In 1859, the parlor of the house became the birthplace of the Minerva Society, a literary club for women that was organized by Constance Fauntleroy. The house continued to remain in the Fauntleroy family until 1925 when it was sold to the Indiana Federation of Clubs to be maintained as a shrine to the Minerva Society. Later, in 1939 the Indiana Federation of Clubs gave the house to the State of Indiana to be preserved as a historic site.
The 2007-2013 restoration involved interior and exterior work. This consisted of removing 20th century rooms, rebuilding the 19th century kitchen room, jacking up the house, repairing the foundation, repairing the siding, painting the exterior to the colors revealed in the paint analysis, repairing the chimney and fireplaces, replacing the 20th century windows with a 19th century profile, installing a new heating, ventilation, and air conditioning system, plastering the walls, and painting the interior based on paint analysis results. Renovations to the Fauntleroy Home were financed by Indiana State Museum and Historic Sites.

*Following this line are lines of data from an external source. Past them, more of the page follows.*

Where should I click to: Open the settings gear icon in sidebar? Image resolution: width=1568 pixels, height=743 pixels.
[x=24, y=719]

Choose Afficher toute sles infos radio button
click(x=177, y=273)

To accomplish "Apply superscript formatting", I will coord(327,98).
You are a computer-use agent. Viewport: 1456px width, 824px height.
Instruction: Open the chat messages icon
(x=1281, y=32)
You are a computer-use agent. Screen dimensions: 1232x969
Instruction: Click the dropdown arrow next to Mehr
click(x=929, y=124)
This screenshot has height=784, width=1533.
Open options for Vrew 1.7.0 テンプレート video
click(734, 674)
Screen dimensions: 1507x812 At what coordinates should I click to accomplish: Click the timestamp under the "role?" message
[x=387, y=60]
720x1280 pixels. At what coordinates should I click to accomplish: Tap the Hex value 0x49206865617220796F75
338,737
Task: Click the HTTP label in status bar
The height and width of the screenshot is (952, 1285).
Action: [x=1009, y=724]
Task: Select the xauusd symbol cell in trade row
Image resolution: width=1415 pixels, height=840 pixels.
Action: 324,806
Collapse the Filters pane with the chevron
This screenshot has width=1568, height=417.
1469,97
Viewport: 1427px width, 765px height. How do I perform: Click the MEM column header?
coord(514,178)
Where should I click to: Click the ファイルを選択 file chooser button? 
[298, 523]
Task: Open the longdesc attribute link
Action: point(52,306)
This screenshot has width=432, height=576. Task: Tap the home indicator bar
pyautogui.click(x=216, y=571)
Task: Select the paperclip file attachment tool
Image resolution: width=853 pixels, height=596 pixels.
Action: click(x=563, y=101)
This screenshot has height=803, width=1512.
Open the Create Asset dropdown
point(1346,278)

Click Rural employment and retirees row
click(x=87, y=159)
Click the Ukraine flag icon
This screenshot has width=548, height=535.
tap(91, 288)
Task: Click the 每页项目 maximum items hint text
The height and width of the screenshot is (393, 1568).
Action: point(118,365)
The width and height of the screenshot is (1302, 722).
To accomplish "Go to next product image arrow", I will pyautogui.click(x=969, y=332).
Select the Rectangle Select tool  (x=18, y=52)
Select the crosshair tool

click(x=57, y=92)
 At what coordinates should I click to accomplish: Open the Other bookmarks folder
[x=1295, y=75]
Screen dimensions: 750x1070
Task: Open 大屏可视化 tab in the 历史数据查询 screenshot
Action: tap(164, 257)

The Minerva Parlor exhibit appears as if a meeting will occur or has just occurred. While we do not know how a Minerva Society meeting was arranged, the exhibit offers visual clues to the nature of the club.
Two groups of chairs are at opposite ends of the room to illustrate that the women divided themselves and debated both sides of an issue. To show these meetings were orderly and procedural, there is also a desk covered with papers, pens, an inkwell, and gavel. This is to indicate the president would have presided over the meetings and the secretary would have taken notes.
The Minerva Parlor exhibit includes Fauntleroy artifacts previously on display, the harp, piano, paintings, settees, etc. It incorporates other artifacts such as shells, fossils, and books to demonstrate the Fauntleroys were well-traveled and cultured.